Mort de Paul Carpita, cinéaste résistant
« Je ne suis pas un cinéaste, je suis un fils d’un docker et d’une poissonnière. Un instituteur passionné de cinéma, c’est tout ». A l’image de son œuvre, l’homme est modeste. Né en 1922, Séraphin Carpita adopte le prénom “Paul” en 1943, lorsqu’il s’engage dans la Résistance. Enrôlé au Parti communiste dès la fin de la guerre, il crée avec des proches une société de cinéma grâce à laquelle il tourne ses premiers courts-métrages, portraits de petites gens habitant une Marseille encore marquée par l’Occupation.

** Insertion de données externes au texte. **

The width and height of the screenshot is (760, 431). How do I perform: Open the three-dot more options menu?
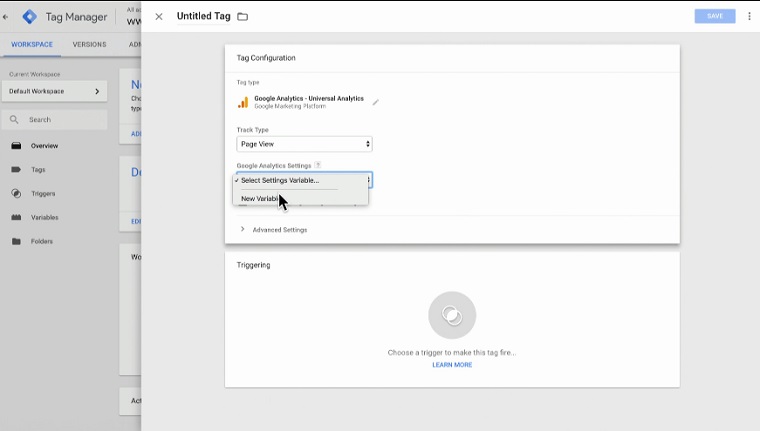(749, 17)
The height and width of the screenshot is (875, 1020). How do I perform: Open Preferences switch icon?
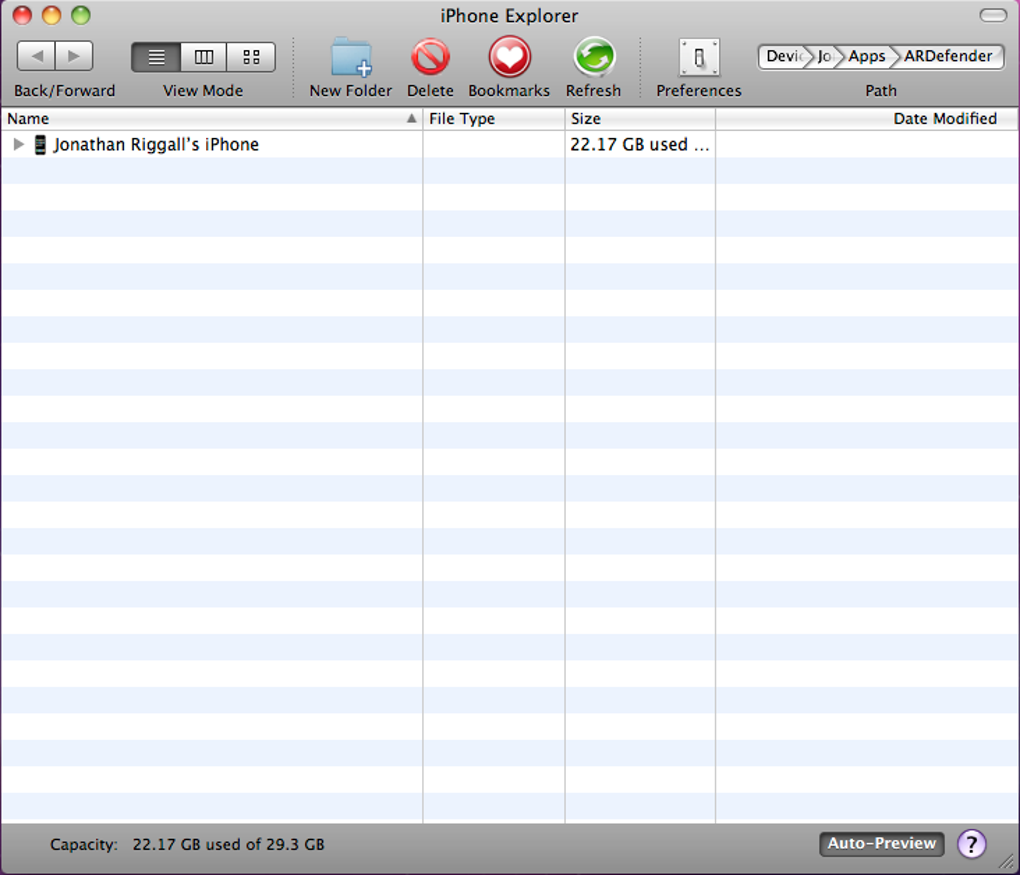click(x=698, y=58)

De l’autre côté de la Méditerranée, la guerre d’Indochine fait ses premières victimes. Carpita, toujours instituteur, décide de filmer en 35mm les premières manifestations qui secouent les quais de Marseille, où les dockers refusent d’empiler les cercueils des soldats « comme de vulgaires caisses à oranges ». Carpita ne le sait pas encore, mais son « Rendez-vous des quais » va connaître un destin hors du commun.
Rendez-vous sur les quais
par ilestre
Entre documentaire et fiction, ce film résistant n’a malheureusement pas le temps de marquer son époque. Dès sa deuxième diffusion dans un cinéma de Marseille en 1955, les CRS envahissent la salle et saisissent les bobines. Le pouvoir lui reproche de vouloir « planter un coup de poignard dans le dos des soldats ». Et pour cause, la guerre d’Algérie vient d’éclater. L’heure n’est pas à la critique ; le film sera interdit pendant plus de trois décennies.
« Cette odieuse saisie de mon film, perpétrée dans l'indifférence générale des gens de cinéma, va ouvrir, en moi, une plaie profonde qui va être longue à se cicatriser », a-t-il récemment témoigné. Alors, celui qu’on surnommait tout petit « le péiou » (« petit poisson » en provençal) redevient muet. A intervalle régulier, il réalise quelques moyen-métrages, dont un des plus célèbres reste « Des lapins dans la tête », un conte réaliste dans lequel l’instituteur filme les enfants de sa classe.
Et puis, c’est la renaissance. A la fin des années 80, une bobine du « Rendez-vous sur les quais » est retrouvée dans les archives du film de Bois d’Arcy. Les Cahiers du cinéma y voient « le chaînon manquant du cinéma français » entre les films « Toni » de Jean Renoir et « A bout de souffle », de Jean-Luc Godard. D’autres critiques voient en lui un réalisateur néo-réaliste, précurseur de la Nouvelle Vague. Carpita présente son œuvre dans le monde entier et reprend goût à la bobine.
Un deuxième film à 67 ans
Grisé par ce succès, l’enseignant à la retraite décide de reprendre un scénario écrit dans la foulée du « Rendez-vous ». “ Ce n'est que lorsqu'on a redécouvert ce film et que je suis allé partout que, encouragé, je me suis senti la force de me mettre au tournage de mon second film.”
« Les sables mouvants », sorti en 1995, raconte la vie de travailleurs immigrés exploités dans les champs de Camargue dans les années cinquante.
Son troisième et dernier long-métrage, achevé en 2002, s’intitule « Marche ou rêve ! Les homards de l’utopie ». Son slogan « Lutte, soleil, amis, travail » démontre une légèreté nouvelle dans une œuvre traversée par des thèmes difficiles.
« Ce n'est pas moi qui suis frondeur, ce sont mes personnages »
Difficile de mettre des mots sur cette « carrière » cinématographique, un mot que Carpita tient à laisser entre guillemets. Dans un livre d’entretien paru en avril 2009, le réalisateur Pascal Tessaud met en perspective cette filmographie courte mais dense.
Petit clin d’œil, c’est Ken Loach, un autre cinéaste « rouge », qui écrit la préface. « Depuis l’interdiction de son œuvre, Paul Carpita a mené une vie modeste. Preuve ultime, si nécessaire, de son intégrité. Il est temps que nous le reconnaissions enfin comme un héros ».
Paul Carpita préparait un nouveau film, provisoirement intitulé « Le dessin ». Une dernière utopie pour ce réalisateur qui a vécu toute sa vie une craie d’instituteur à la main.